Awesome

LAUG

LAUG is an open-source toolkit for Language understanding AUGmentation. It is an automatic method to approximate the natural perturbations to existing data. Augmented data could be used to conduct black-box robustness testing or enhancing training. [paper]

LAUG

Installation

Require python 3.6.

Clone this repository:

git clone https://github.com/thu-coai/LAUG.git

Install via pip:

cd LAUG
pip install -e .

Download data and models:

The data used in our paper and model parameters pre-trained by us are available at Link. Please download and place them into corresponding dir. For model parameters released by others, please refer to README.md under dirs of each augmentation method such as LAUG/aug/Speech_Recognition/README.md.

Augmentation Methods

Here are the 4 augmentation methods described in our paper. They are placed under LAUG/aug dir.
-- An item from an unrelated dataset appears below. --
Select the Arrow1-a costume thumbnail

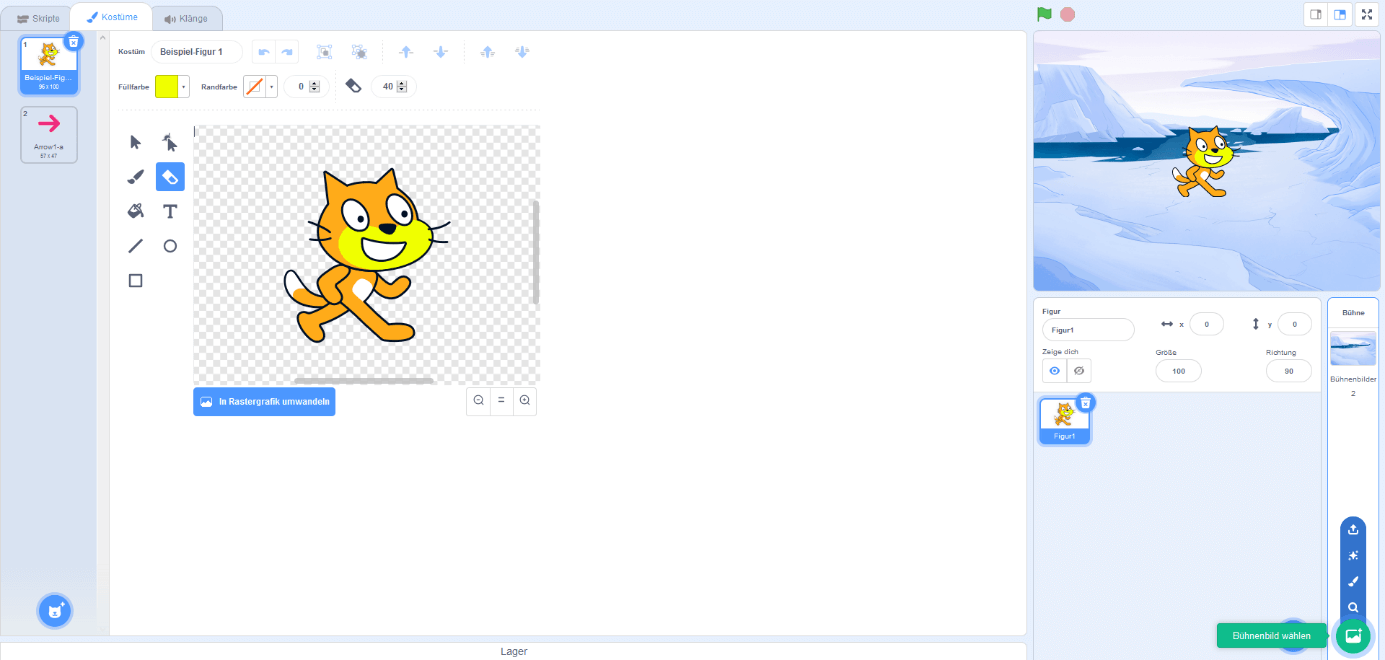[48, 134]
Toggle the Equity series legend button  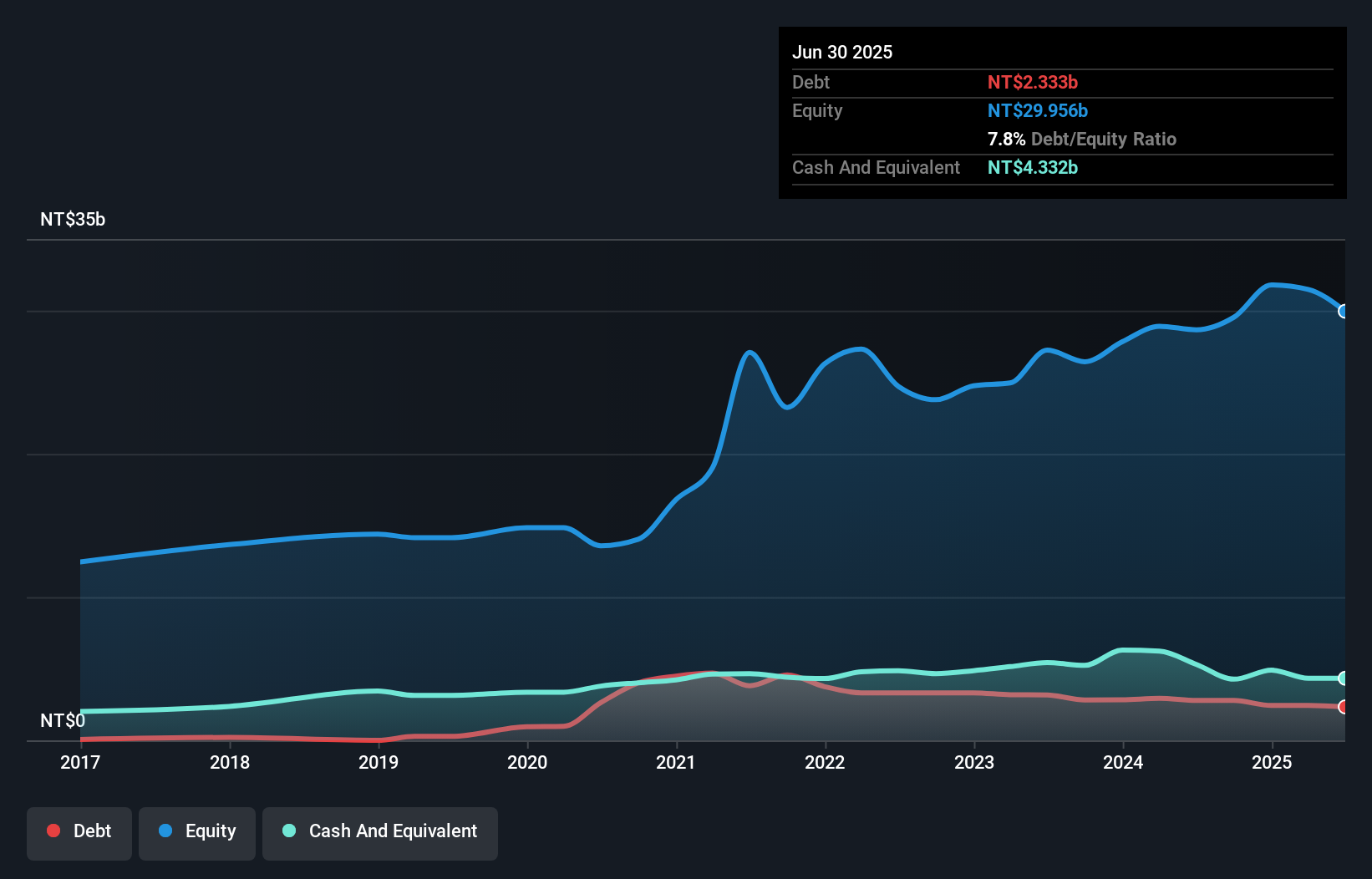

Word Perturbation (WP), at Word_Perturbation/ dir.
Text Paraphrasing (TP), at Text_Paraphrasing/dir.
Speech Recognition (SR), at Speech_Recognition/dir.
Speech Disfluency (SD), at Speech_Disfluency/dir.
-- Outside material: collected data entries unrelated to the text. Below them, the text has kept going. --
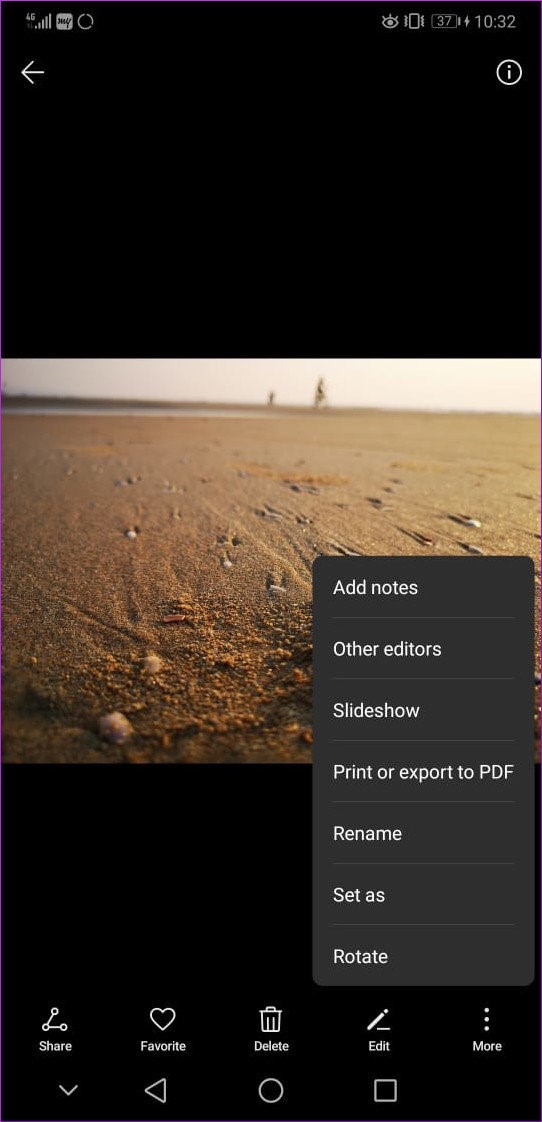Tap the More three-dots icon

coord(486,1019)
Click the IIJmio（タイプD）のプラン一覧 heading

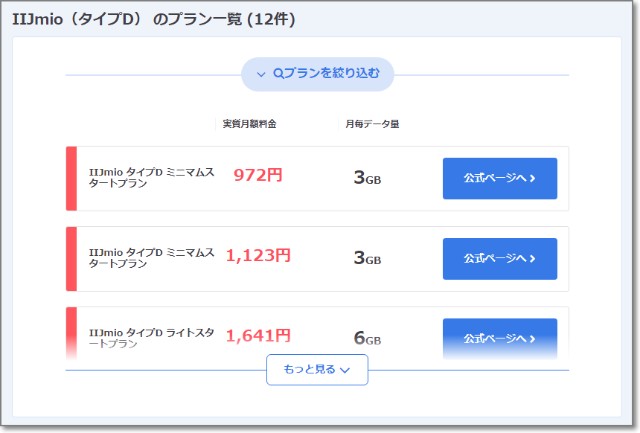tap(153, 19)
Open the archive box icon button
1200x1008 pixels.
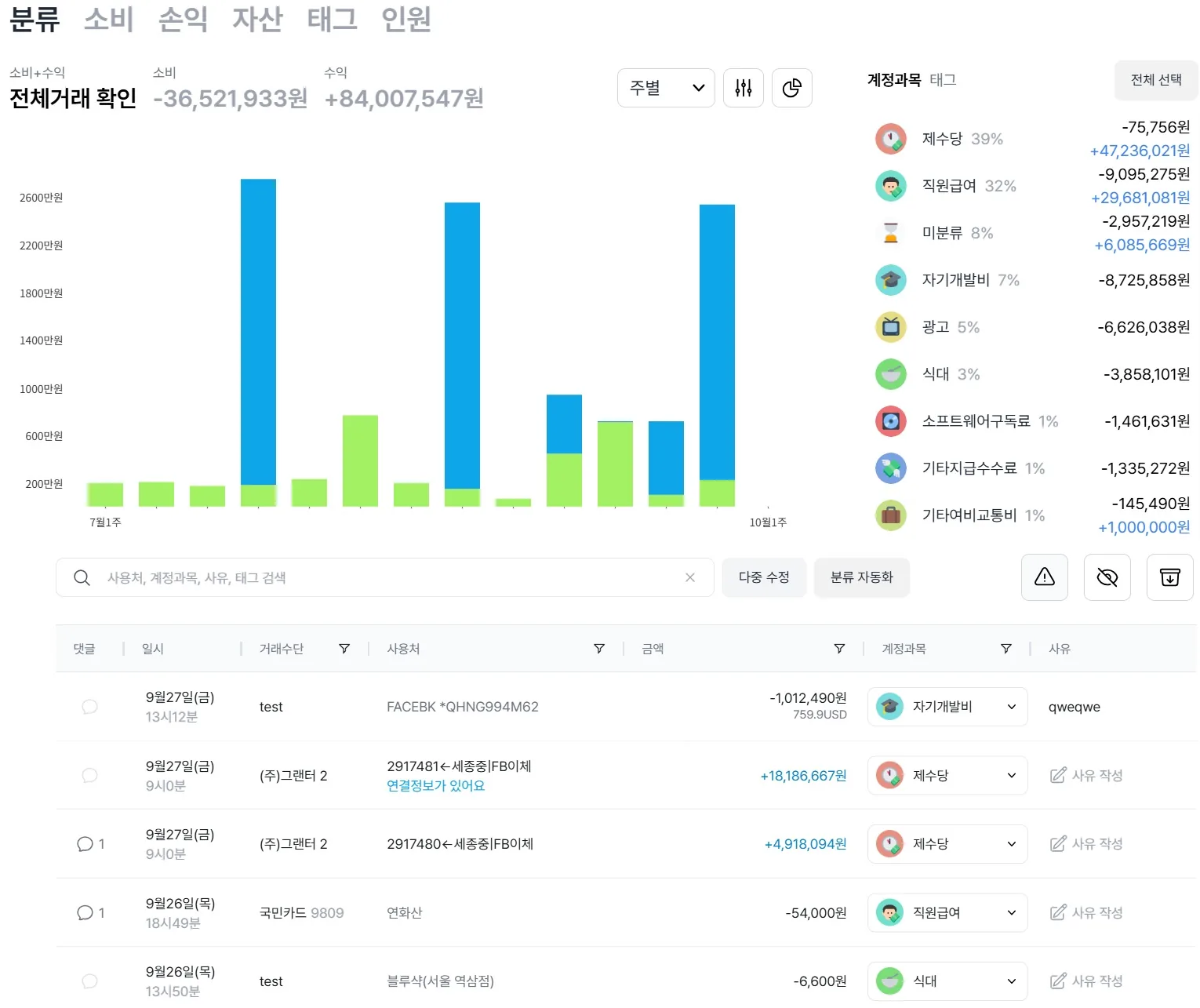tap(1170, 577)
Please see our paper and README.md in each augmentation method for detailed information.

See demo.py for the usage of these augmentation methods.

python demo.py

Noting that our augmentation methods contains several neural models, pre-trained parameters need to be downloaded before use. Parameters pre-trained by us are available at Link. For parameters which released by others, please follow the instructions of each method.

Supported Datasets

The data used in our paper is available at Link . Please download it and place it data/ dir.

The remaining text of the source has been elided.